EXERCISE INSTRUCTIONS
Transcribe exactly, and only, the lines from the one with "Select the Scale tool" through the end of the records below, including both of those lines. Skip all pictures.

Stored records
......
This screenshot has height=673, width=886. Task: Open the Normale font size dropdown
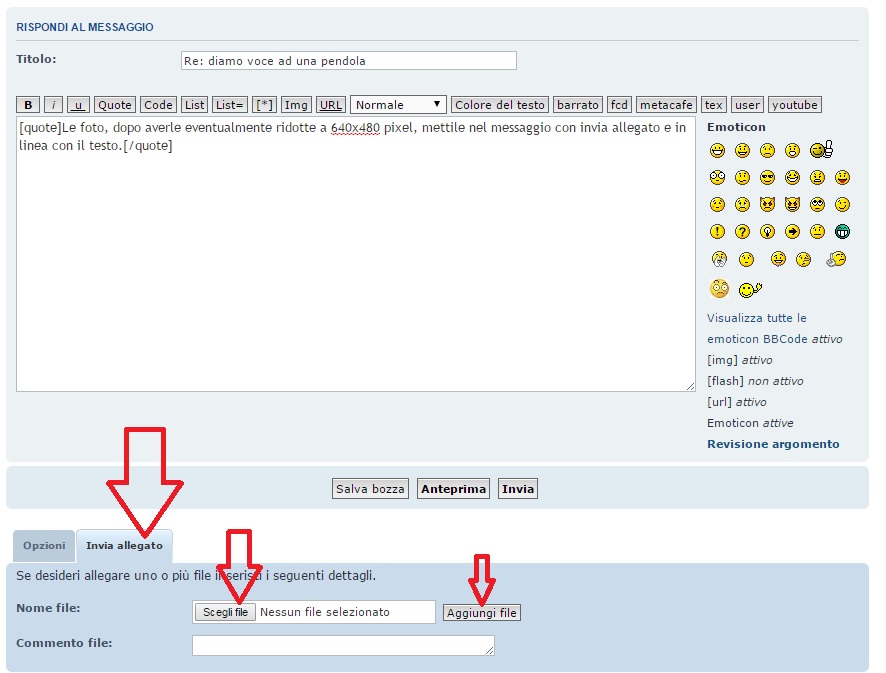[398, 105]
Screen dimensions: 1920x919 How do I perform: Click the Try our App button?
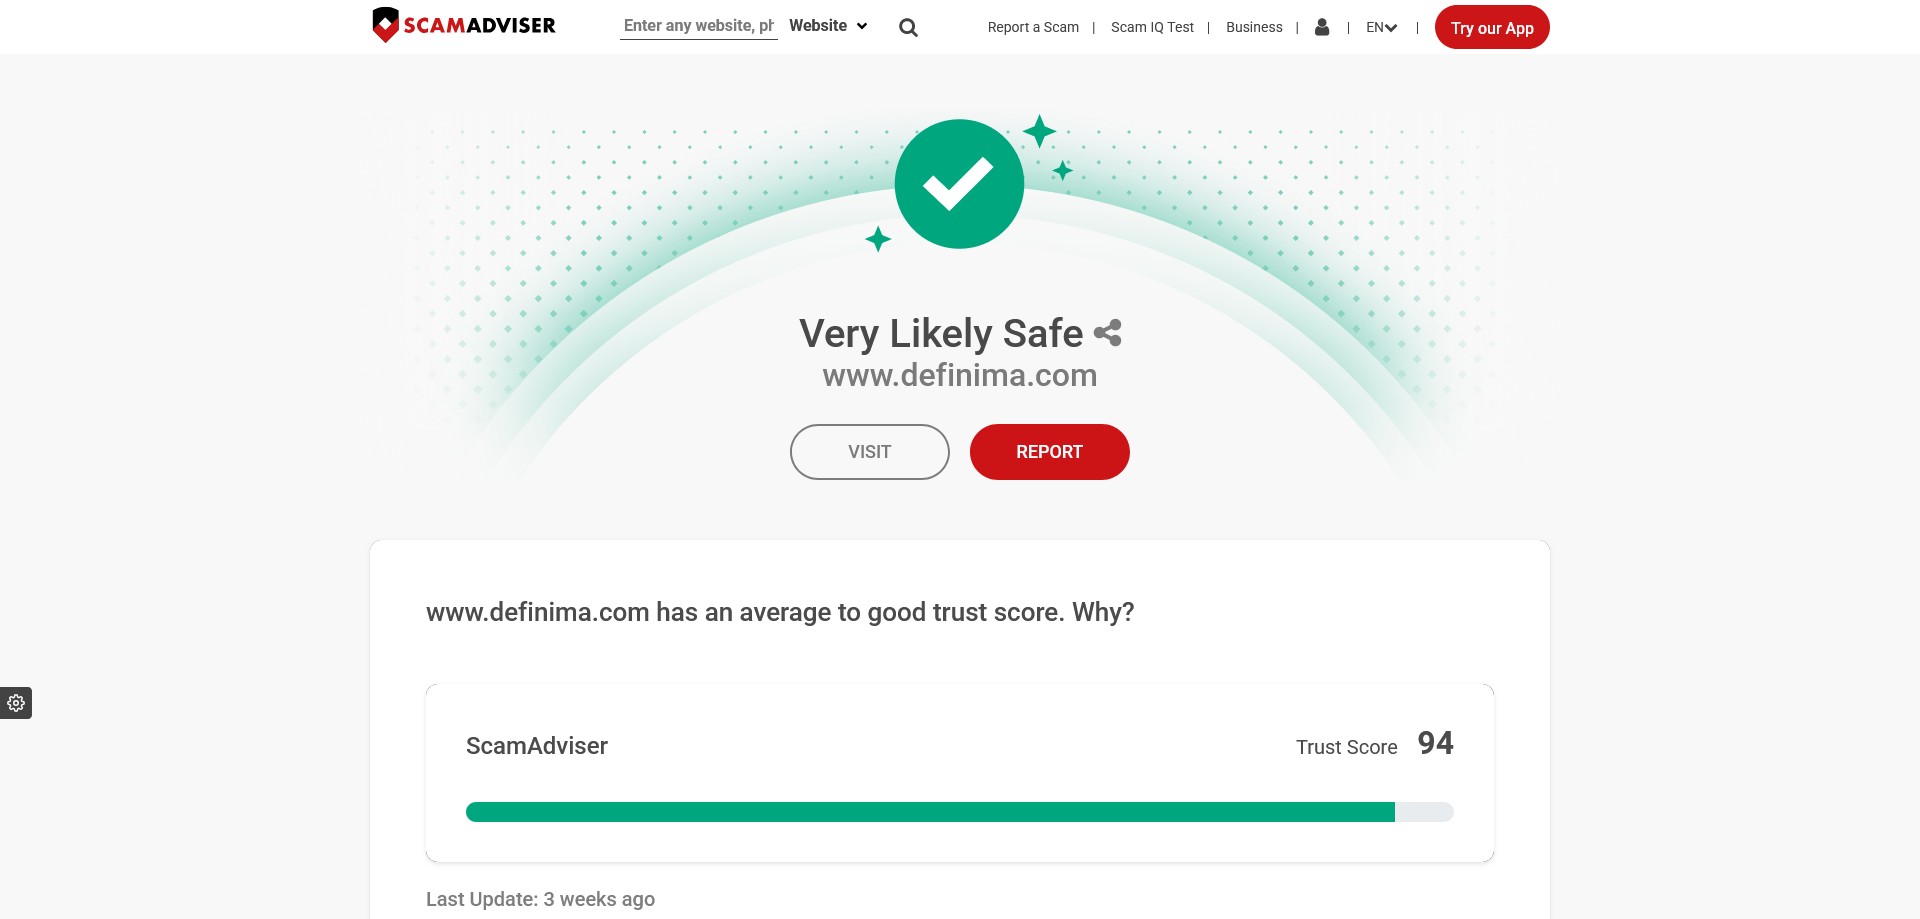pos(1492,28)
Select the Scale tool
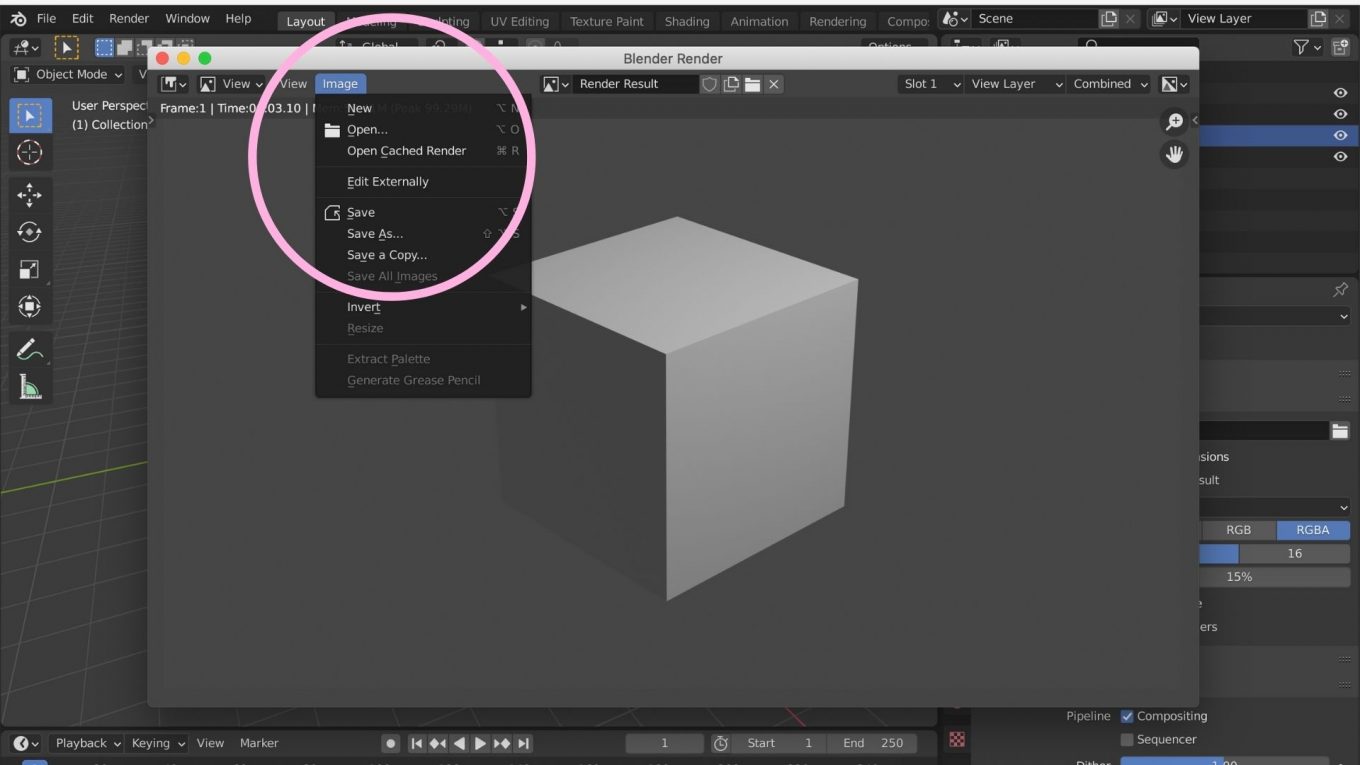 (x=30, y=268)
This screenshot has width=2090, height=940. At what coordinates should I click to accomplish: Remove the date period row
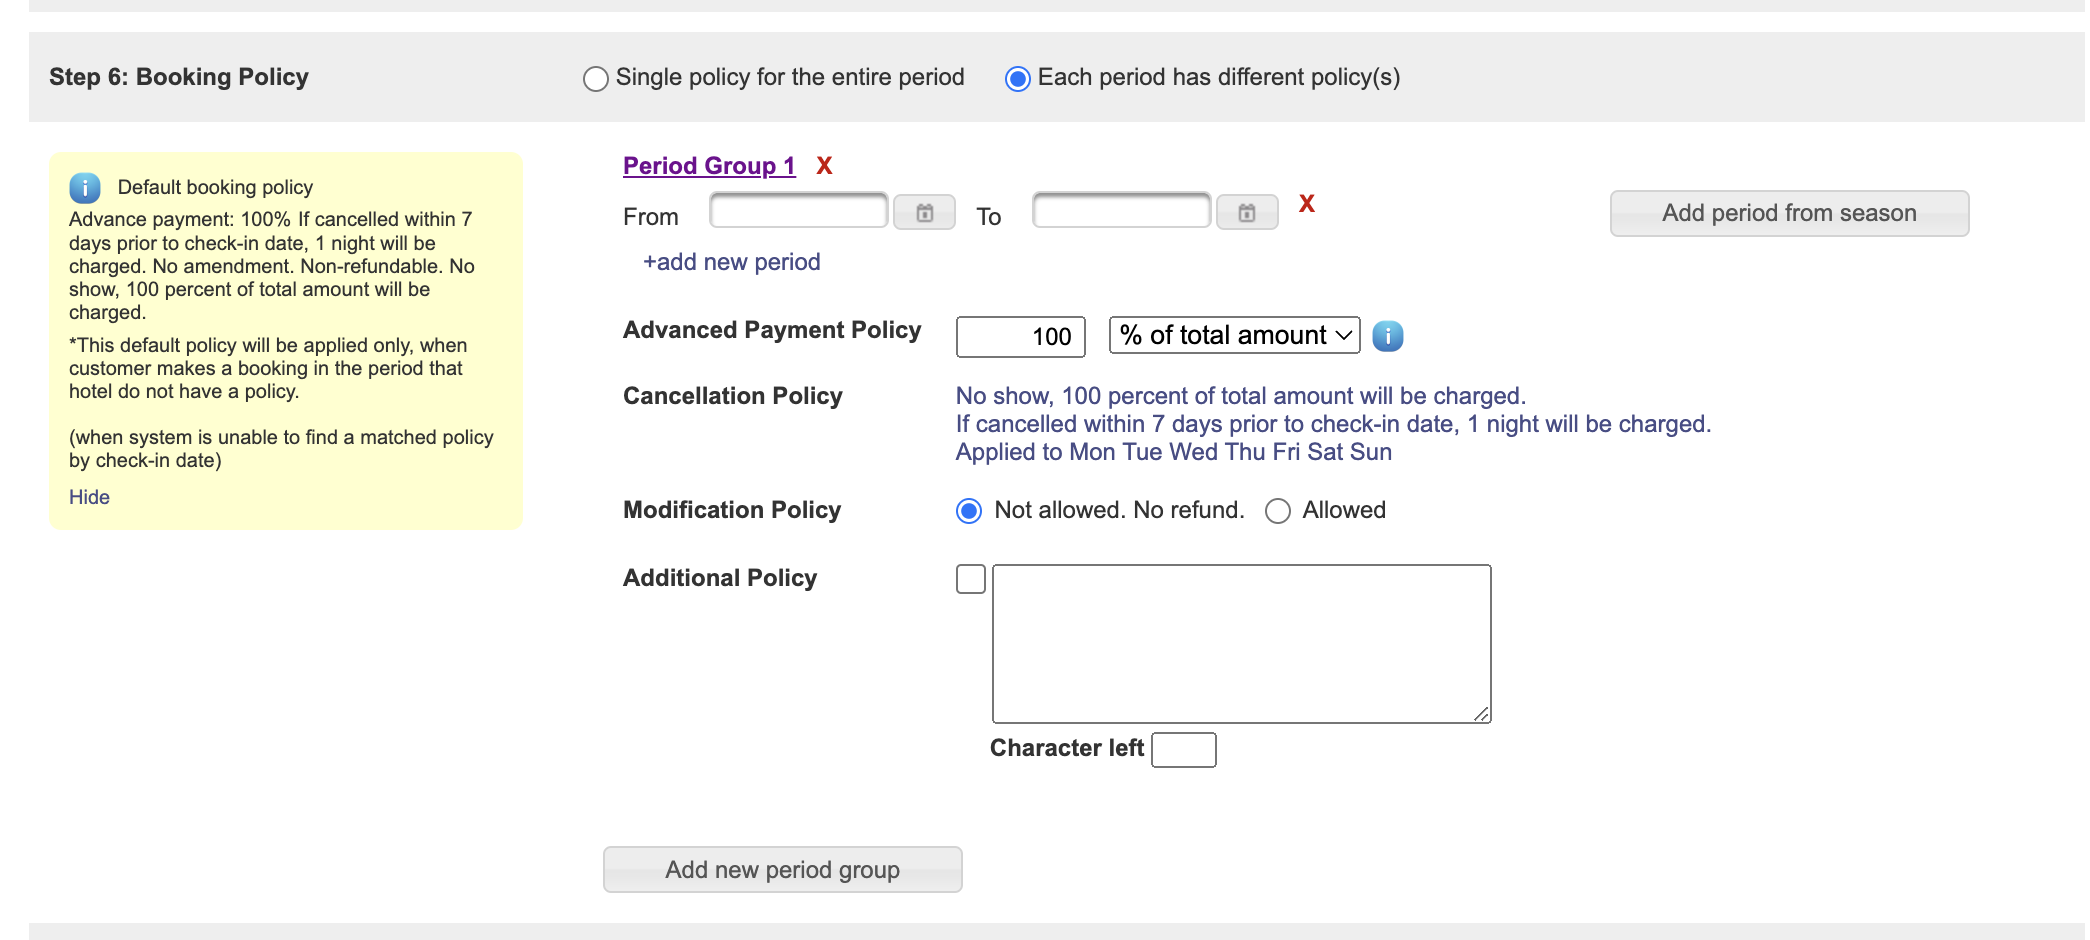click(x=1306, y=204)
......
YOUR RESPONSE
Select the Scale tool
 (x=30, y=268)
This screenshot has width=2090, height=940. At what coordinates should I click to accomplish: Remove the date period row
click(x=1306, y=204)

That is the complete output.